Un nuevo giro en la política internacional marca la actualidad económica venezolana. Estados Unidos decidió flexibilizar las sancïones que pesaban sobre el Banco Central de Venezuela y otras instituciones financieras, en una medida que apunta a reactivar el flujo de recursos y operaciones en el país.
La decisión permitirá que estas entidades retomen el uso de divisas como el dólar y puedan recibir ingresos provenientes de actividades clave, especialmente del sector petrolero. Además, se abre la posibilidad de reincorporarse de forma progresiva al sistema financiero internacional.
El ajuste forma parte de una estrategia más amplia impulsada por Washington para estimular la economía venezolana, en un contexto donde las restricciones anteriores habían limitado la movilización de capitales y frenado acuerdos económicos relevantes.

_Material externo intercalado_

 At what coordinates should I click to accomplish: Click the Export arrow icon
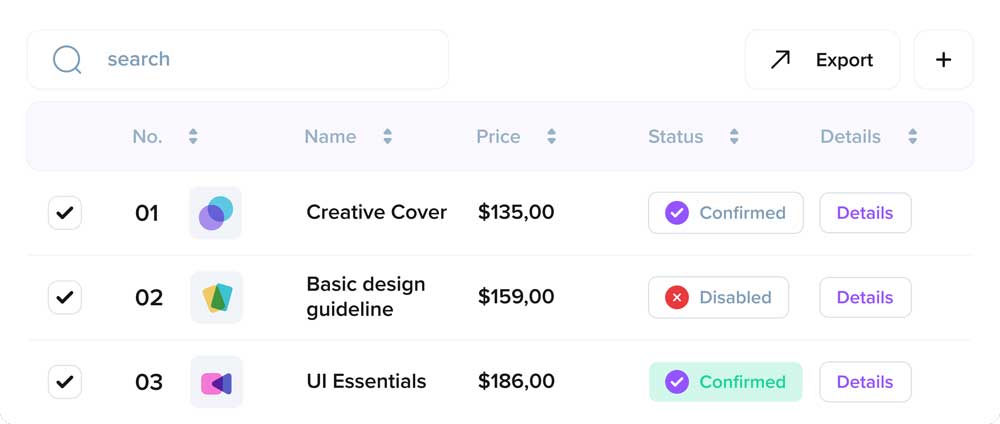tap(780, 60)
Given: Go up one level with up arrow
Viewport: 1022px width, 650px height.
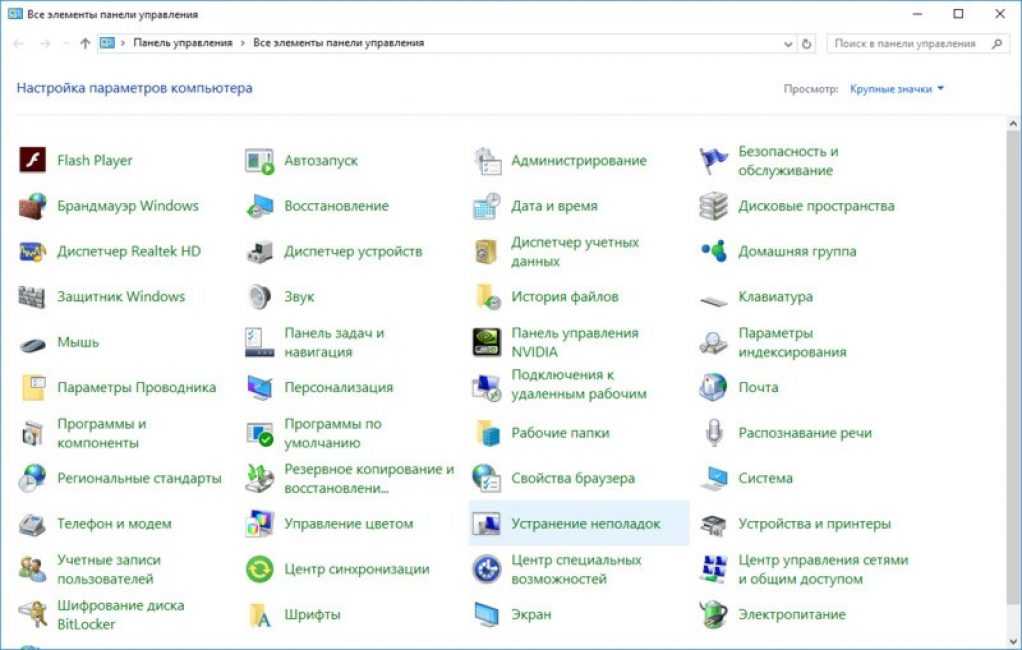Looking at the screenshot, I should point(85,44).

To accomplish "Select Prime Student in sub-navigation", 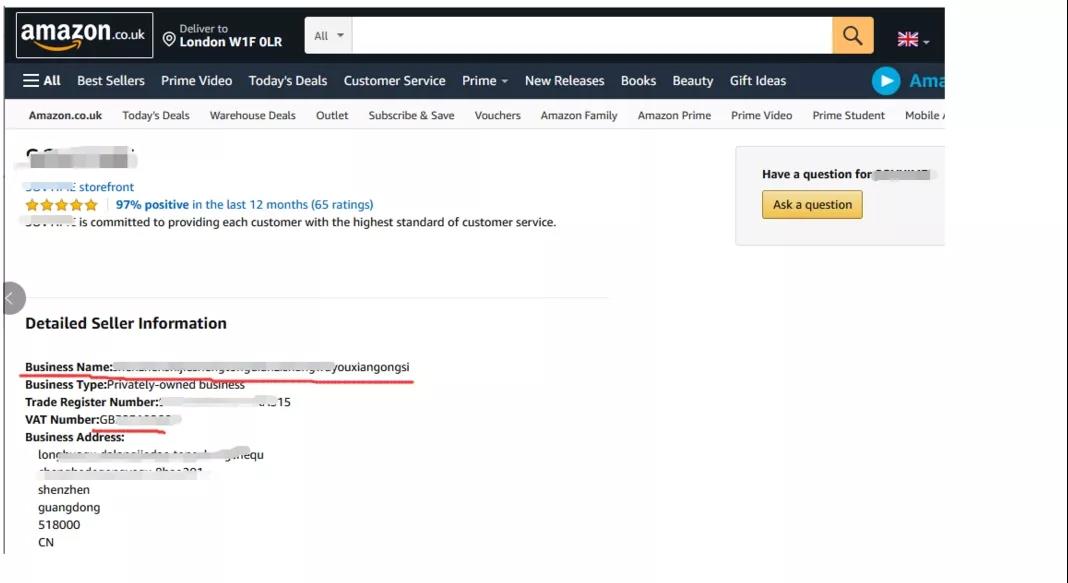I will (x=848, y=116).
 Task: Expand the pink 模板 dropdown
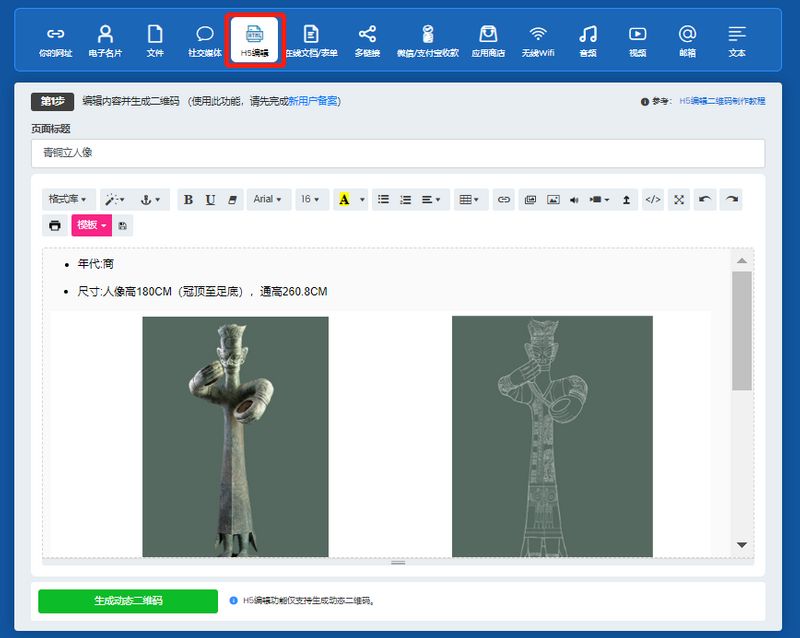pyautogui.click(x=91, y=226)
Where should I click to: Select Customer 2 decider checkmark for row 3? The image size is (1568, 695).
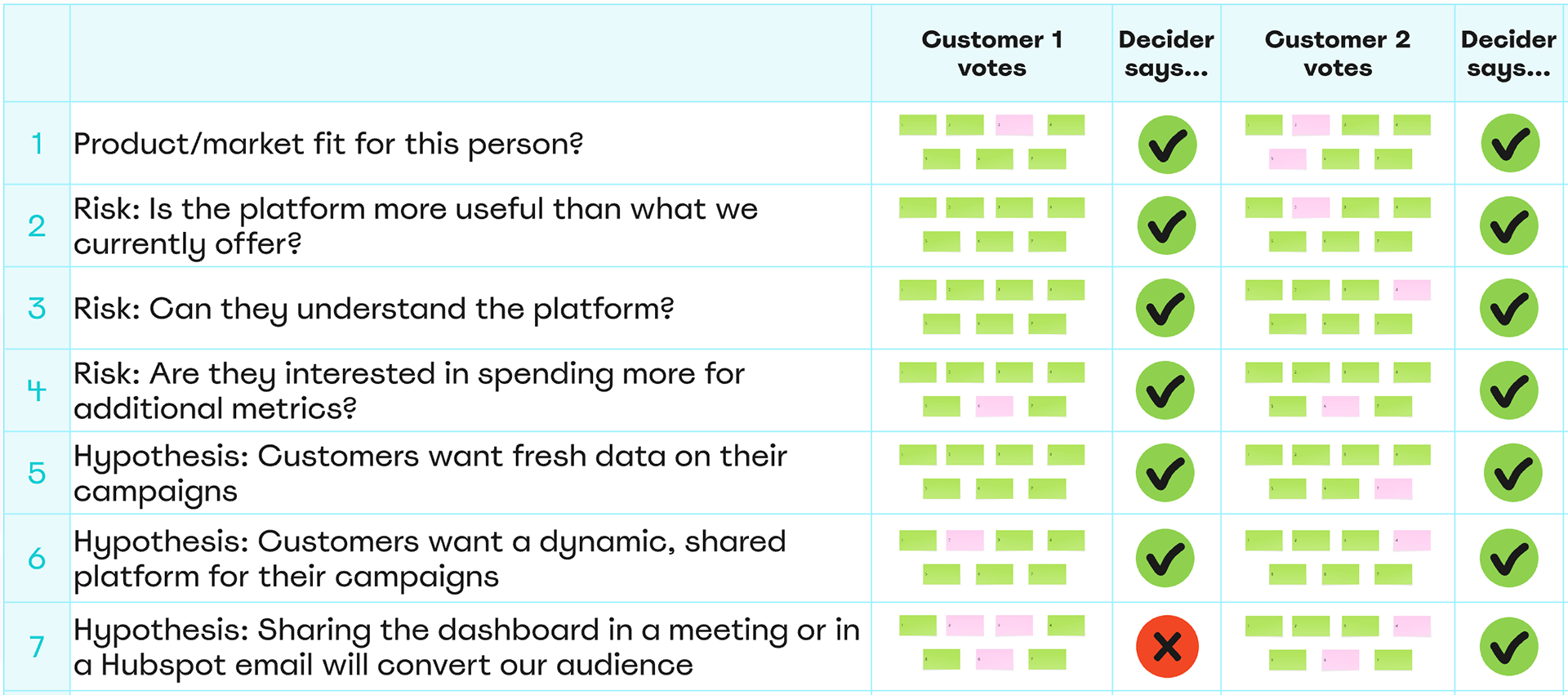[1508, 309]
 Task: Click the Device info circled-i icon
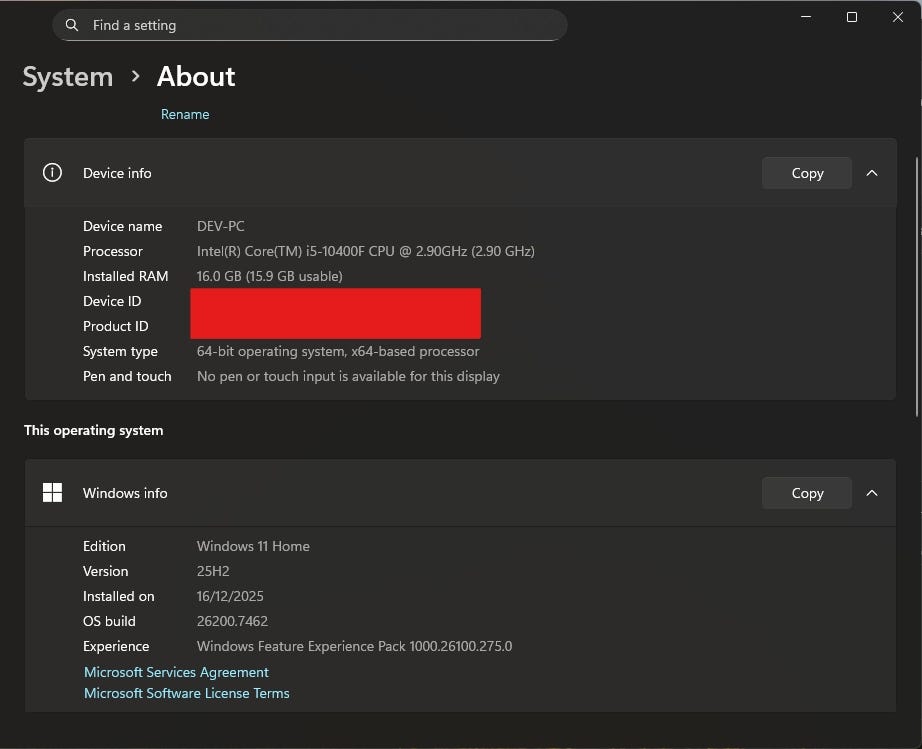(x=52, y=173)
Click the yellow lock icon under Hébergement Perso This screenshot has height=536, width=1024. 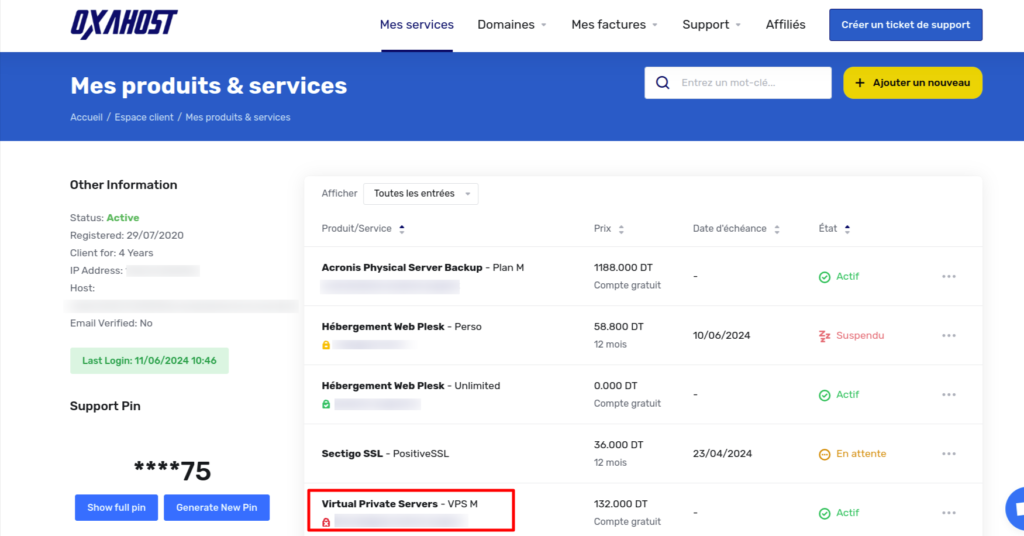[326, 345]
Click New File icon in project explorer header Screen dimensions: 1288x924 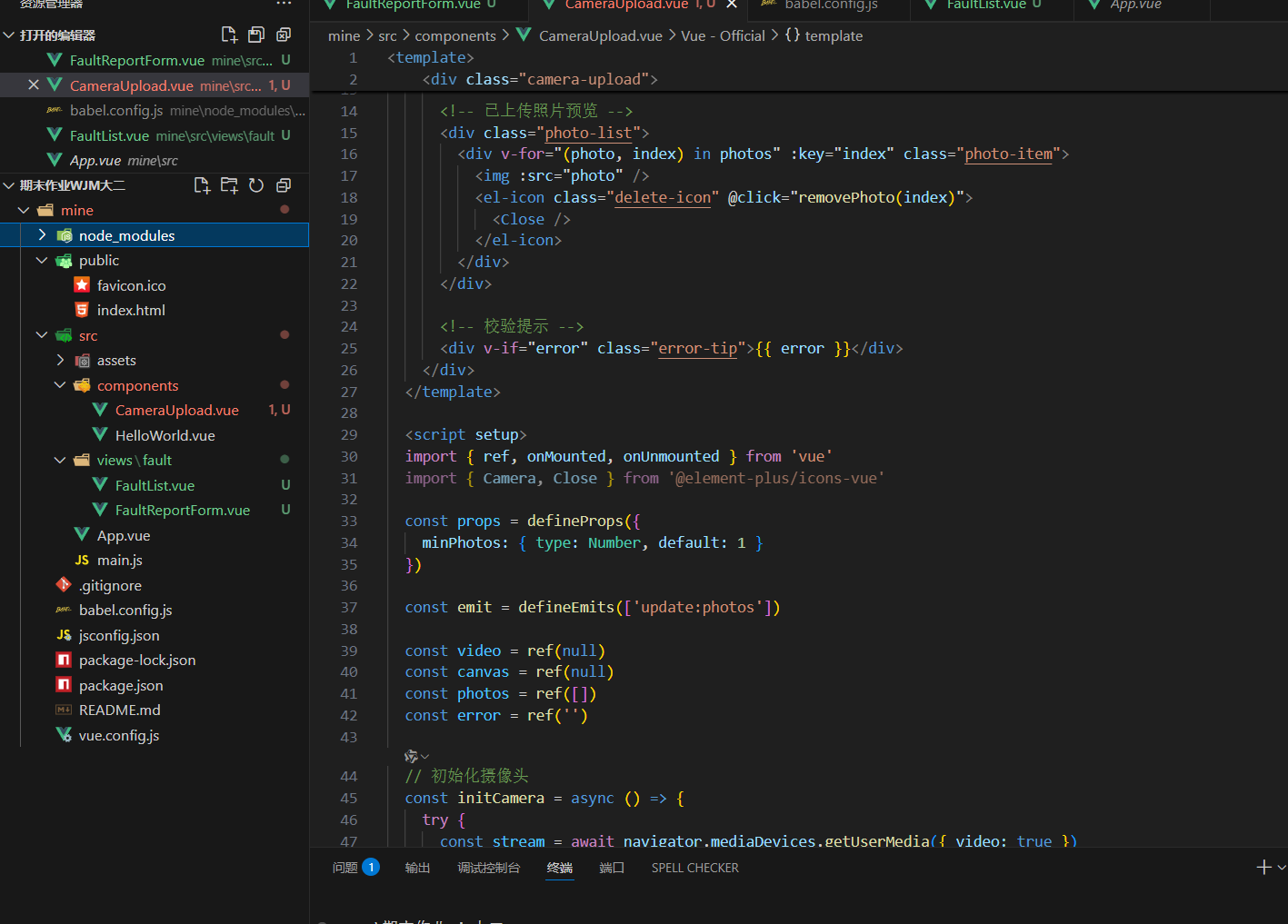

También se busca facilitar la operatividad de transacciones vinculadas a sectores estratégicos, como el energético, permitiendo que los recursos generados puedan circular con mayor fluidez dentro del país. Este cambio responde a la necesidad de destrabar fondos que permanecían retenidos bajo el esquema de sanciones.
Aunque no se trata de un levantamiento total, la flexibilización representa un paso hacia la normalización de relaciones financieras, mediante autorizaciones específicas que permiten avanzar de manera controlada en la apertura económica de Venezuela.